* **What is being asked**: Search the listing for the word "will" and copy every line where it turns up.
· · · ·
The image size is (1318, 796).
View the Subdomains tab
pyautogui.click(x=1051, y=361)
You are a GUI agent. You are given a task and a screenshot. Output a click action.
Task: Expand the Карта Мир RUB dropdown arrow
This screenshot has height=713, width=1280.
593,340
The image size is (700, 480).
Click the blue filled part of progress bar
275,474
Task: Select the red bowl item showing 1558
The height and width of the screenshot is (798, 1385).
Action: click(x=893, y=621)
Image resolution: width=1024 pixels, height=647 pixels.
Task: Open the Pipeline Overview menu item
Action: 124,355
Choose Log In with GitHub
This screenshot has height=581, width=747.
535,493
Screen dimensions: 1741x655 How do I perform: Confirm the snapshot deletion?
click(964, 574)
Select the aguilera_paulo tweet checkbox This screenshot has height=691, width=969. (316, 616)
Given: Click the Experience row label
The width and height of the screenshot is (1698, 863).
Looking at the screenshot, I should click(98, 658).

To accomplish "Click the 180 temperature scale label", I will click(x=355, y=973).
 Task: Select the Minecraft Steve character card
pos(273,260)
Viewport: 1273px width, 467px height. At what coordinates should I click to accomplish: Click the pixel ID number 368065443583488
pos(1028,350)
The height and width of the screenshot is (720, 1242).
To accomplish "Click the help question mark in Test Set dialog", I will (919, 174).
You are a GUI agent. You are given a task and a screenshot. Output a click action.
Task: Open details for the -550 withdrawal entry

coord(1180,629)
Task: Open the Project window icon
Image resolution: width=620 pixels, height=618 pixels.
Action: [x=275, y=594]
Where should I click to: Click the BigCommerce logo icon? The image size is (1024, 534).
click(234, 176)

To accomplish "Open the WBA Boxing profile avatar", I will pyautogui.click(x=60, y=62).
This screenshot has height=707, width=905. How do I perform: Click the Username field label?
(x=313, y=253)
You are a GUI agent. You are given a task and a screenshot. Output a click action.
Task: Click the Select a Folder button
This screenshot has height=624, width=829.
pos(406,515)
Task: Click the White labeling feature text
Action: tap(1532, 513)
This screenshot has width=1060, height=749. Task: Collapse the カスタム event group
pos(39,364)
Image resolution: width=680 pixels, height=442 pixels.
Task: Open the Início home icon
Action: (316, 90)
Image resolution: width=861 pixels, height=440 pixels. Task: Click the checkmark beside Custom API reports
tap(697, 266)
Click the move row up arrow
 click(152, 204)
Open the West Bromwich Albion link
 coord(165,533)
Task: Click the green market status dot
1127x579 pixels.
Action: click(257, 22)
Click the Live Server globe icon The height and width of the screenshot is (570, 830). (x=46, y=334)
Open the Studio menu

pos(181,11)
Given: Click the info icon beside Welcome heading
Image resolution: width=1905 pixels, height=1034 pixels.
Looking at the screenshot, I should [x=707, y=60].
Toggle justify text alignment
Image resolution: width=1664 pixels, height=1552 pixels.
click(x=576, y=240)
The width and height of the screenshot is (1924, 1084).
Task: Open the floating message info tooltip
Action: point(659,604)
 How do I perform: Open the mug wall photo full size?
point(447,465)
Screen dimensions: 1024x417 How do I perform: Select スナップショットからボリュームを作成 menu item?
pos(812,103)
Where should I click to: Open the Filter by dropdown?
· · · ·
* **Response to the exercise**:
To accomplish "Click the 180 temperature scale label", I will click(x=355, y=973).
To accomplish "Click the help question mark in Test Set dialog", I will (919, 174).
To accomplish "Open the WBA Boxing profile avatar", I will pyautogui.click(x=60, y=62).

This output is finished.